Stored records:

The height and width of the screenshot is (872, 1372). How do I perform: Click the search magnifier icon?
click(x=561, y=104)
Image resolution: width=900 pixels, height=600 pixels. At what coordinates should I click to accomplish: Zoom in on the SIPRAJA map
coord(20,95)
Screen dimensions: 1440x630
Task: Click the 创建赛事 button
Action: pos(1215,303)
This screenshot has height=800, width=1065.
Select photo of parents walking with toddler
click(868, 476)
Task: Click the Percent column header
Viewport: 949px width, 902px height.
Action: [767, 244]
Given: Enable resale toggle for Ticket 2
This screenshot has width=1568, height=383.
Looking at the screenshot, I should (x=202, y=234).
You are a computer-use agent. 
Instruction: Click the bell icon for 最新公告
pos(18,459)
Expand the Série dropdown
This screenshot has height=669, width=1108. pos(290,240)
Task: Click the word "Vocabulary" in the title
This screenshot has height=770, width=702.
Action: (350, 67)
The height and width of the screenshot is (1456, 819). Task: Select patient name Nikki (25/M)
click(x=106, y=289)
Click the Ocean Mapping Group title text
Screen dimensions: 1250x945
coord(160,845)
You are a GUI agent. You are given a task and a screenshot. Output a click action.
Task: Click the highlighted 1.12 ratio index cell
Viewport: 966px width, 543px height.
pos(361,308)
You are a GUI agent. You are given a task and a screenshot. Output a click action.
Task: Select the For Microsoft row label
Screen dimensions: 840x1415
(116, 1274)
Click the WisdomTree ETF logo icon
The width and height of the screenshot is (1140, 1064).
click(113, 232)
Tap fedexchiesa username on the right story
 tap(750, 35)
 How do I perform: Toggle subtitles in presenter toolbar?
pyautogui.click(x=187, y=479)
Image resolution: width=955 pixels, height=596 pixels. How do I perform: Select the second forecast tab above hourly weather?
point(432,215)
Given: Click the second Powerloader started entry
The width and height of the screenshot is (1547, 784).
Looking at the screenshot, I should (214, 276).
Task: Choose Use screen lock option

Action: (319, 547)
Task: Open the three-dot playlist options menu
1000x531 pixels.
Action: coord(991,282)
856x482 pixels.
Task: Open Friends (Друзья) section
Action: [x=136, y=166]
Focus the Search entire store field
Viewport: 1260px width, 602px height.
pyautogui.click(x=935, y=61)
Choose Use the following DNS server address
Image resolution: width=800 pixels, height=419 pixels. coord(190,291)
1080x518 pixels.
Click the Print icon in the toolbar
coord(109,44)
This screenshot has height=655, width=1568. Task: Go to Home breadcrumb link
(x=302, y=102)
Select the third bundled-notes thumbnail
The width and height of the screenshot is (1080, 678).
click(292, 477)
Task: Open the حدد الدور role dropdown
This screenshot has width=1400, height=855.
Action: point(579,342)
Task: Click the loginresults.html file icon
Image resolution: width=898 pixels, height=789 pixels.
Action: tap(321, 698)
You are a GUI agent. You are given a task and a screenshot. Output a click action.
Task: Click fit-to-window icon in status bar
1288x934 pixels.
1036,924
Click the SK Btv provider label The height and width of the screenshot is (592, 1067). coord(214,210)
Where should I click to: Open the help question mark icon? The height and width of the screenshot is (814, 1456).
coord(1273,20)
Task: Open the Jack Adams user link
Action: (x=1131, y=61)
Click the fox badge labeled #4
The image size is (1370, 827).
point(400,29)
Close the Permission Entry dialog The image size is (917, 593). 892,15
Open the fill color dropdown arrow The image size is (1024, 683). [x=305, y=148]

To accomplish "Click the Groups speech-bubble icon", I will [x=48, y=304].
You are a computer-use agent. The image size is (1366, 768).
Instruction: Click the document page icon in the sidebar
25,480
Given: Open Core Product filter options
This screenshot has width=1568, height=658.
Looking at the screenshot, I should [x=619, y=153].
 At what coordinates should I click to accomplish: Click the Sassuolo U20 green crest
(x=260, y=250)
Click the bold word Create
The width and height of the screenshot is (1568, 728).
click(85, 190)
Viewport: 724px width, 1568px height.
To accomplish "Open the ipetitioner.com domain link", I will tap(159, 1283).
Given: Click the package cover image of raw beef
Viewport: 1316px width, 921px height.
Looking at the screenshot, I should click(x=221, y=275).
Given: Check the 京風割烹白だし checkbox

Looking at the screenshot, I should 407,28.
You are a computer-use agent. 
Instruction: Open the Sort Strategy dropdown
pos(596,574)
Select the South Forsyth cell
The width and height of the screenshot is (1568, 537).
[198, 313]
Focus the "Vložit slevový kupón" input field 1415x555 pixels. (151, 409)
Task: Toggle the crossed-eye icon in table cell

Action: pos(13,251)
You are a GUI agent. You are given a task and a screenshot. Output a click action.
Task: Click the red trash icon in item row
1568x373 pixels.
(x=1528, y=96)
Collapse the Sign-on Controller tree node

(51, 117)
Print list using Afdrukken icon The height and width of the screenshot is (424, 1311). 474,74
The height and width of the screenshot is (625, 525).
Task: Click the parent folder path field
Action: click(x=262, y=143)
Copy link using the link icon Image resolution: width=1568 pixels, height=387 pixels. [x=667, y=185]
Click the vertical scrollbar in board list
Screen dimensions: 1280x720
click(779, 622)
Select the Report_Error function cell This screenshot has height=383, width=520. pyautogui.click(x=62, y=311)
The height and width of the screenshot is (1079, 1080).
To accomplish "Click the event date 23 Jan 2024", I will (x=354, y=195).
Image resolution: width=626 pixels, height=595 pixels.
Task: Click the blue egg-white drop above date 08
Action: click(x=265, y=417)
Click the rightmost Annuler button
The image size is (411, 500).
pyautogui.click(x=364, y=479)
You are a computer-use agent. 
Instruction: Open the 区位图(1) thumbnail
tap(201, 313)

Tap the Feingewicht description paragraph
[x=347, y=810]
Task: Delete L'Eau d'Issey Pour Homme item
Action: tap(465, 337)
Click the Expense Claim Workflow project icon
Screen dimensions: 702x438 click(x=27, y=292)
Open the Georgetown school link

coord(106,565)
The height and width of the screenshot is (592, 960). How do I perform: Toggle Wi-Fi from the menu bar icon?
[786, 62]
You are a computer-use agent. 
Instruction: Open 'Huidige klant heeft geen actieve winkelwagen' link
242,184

◆ WHAT NEEDS TO BE DONE:
Copy each entry above exactly, leaving nothing out.

◆ RESPONSE AREA:
The height and width of the screenshot is (872, 1372). How do I perform: Click the search magnifier icon?
click(x=561, y=104)
Image resolution: width=900 pixels, height=600 pixels. At what coordinates should I click to accomplish: Zoom in on the SIPRAJA map
coord(20,95)
Screen dimensions: 1440x630
Task: Click the 创建赛事 button
Action: pos(1215,303)
This screenshot has height=800, width=1065.
Select photo of parents walking with toddler
click(868, 476)
Task: Click the Percent column header
Viewport: 949px width, 902px height.
Action: [767, 244]
Given: Enable resale toggle for Ticket 2
This screenshot has width=1568, height=383.
Looking at the screenshot, I should (x=202, y=234).
You are a computer-use agent. 
Instruction: Click the bell icon for 最新公告
pos(18,459)
Expand the Série dropdown
This screenshot has height=669, width=1108. pos(290,240)
Task: Click the word "Vocabulary" in the title
This screenshot has height=770, width=702.
Action: (350, 67)
The height and width of the screenshot is (1456, 819). Task: Select patient name Nikki (25/M)
click(x=106, y=289)
Click the Ocean Mapping Group title text
Screen dimensions: 1250x945
coord(160,845)
You are a GUI agent. You are given a task and a screenshot. Output a click action.
Task: Click the highlighted 1.12 ratio index cell
Viewport: 966px width, 543px height.
pos(361,308)
You are a GUI agent. You are given a task and a screenshot. Output a click action.
Task: Select the For Microsoft row label
Screen dimensions: 840x1415
(116, 1274)
Click the WisdomTree ETF logo icon
The width and height of the screenshot is (1140, 1064).
click(113, 232)
Tap fedexchiesa username on the right story
 tap(750, 35)
 How do I perform: Toggle subtitles in presenter toolbar?
pyautogui.click(x=187, y=479)
Image resolution: width=955 pixels, height=596 pixels. How do I perform: Select the second forecast tab above hourly weather?
point(432,215)
Given: Click the second Powerloader started entry
The width and height of the screenshot is (1547, 784).
Looking at the screenshot, I should (214, 276).
Task: Choose Use screen lock option

Action: (319, 547)
Task: Open the three-dot playlist options menu
1000x531 pixels.
Action: coord(991,282)
856x482 pixels.
Task: Open Friends (Друзья) section
Action: [x=136, y=166]
Focus the Search entire store field
Viewport: 1260px width, 602px height.
pyautogui.click(x=935, y=61)
Choose Use the following DNS server address
Image resolution: width=800 pixels, height=419 pixels. coord(190,291)
1080x518 pixels.
Click the Print icon in the toolbar
coord(109,44)
This screenshot has height=655, width=1568. Task: Go to Home breadcrumb link
(x=302, y=102)
Select the third bundled-notes thumbnail
The width and height of the screenshot is (1080, 678).
click(292, 477)
Task: Open the حدد الدور role dropdown
This screenshot has width=1400, height=855.
Action: point(579,342)
Task: Click the loginresults.html file icon
Image resolution: width=898 pixels, height=789 pixels.
Action: tap(321, 698)
You are a GUI agent. You are given a task and a screenshot. Output a click action.
Task: Click fit-to-window icon in status bar
1288x934 pixels.
1036,924
Click the SK Btv provider label The height and width of the screenshot is (592, 1067). coord(214,210)
Where should I click to: Open the help question mark icon? The height and width of the screenshot is (814, 1456).
coord(1273,20)
Task: Open the Jack Adams user link
Action: (x=1131, y=61)
Click the fox badge labeled #4
The image size is (1370, 827).
point(400,29)
Close the Permission Entry dialog The image size is (917, 593). 892,15
Open the fill color dropdown arrow The image size is (1024, 683). [x=305, y=148]

To accomplish "Click the Groups speech-bubble icon", I will [x=48, y=304].
You are a computer-use agent. The image size is (1366, 768).
Instruction: Click the document page icon in the sidebar
25,480
Given: Open Core Product filter options
This screenshot has width=1568, height=658.
Looking at the screenshot, I should [x=619, y=153].
 At what coordinates should I click to accomplish: Click the Sassuolo U20 green crest
(x=260, y=250)
Click the bold word Create
The width and height of the screenshot is (1568, 728).
click(85, 190)
Viewport: 724px width, 1568px height.
To accomplish "Open the ipetitioner.com domain link", I will tap(159, 1283).
Given: Click the package cover image of raw beef
Viewport: 1316px width, 921px height.
Looking at the screenshot, I should click(x=221, y=275).
Given: Check the 京風割烹白だし checkbox

Looking at the screenshot, I should 407,28.
You are a computer-use agent. 
Instruction: Open the Sort Strategy dropdown
pos(596,574)
Select the South Forsyth cell
The width and height of the screenshot is (1568, 537).
[198, 313]
Focus the "Vložit slevový kupón" input field 1415x555 pixels. (151, 409)
Task: Toggle the crossed-eye icon in table cell

Action: pos(13,251)
You are a GUI agent. You are given a task and a screenshot. Output a click action.
Task: Click the red trash icon in item row
1568x373 pixels.
(x=1528, y=96)
Collapse the Sign-on Controller tree node

(51, 117)
Print list using Afdrukken icon The height and width of the screenshot is (424, 1311). 474,74
The height and width of the screenshot is (625, 525).
Task: Click the parent folder path field
Action: click(x=262, y=143)
Copy link using the link icon Image resolution: width=1568 pixels, height=387 pixels. [x=667, y=185]
Click the vertical scrollbar in board list
Screen dimensions: 1280x720
click(779, 622)
Select the Report_Error function cell This screenshot has height=383, width=520. pyautogui.click(x=62, y=311)
The height and width of the screenshot is (1079, 1080).
To accomplish "Click the event date 23 Jan 2024", I will (x=354, y=195).
Image resolution: width=626 pixels, height=595 pixels.
Task: Click the blue egg-white drop above date 08
Action: click(x=265, y=417)
Click the rightmost Annuler button
The image size is (411, 500).
pyautogui.click(x=364, y=479)
You are a computer-use agent. 
Instruction: Open the 区位图(1) thumbnail
tap(201, 313)

Tap the Feingewicht description paragraph
[x=347, y=810]
Task: Delete L'Eau d'Issey Pour Homme item
Action: tap(465, 337)
Click the Expense Claim Workflow project icon
Screen dimensions: 702x438 click(x=27, y=292)
Open the Georgetown school link

coord(106,565)
The height and width of the screenshot is (592, 960). How do I perform: Toggle Wi-Fi from the menu bar icon?
[786, 62]
You are a computer-use agent. 
Instruction: Open 'Huidige klant heeft geen actieve winkelwagen' link
242,184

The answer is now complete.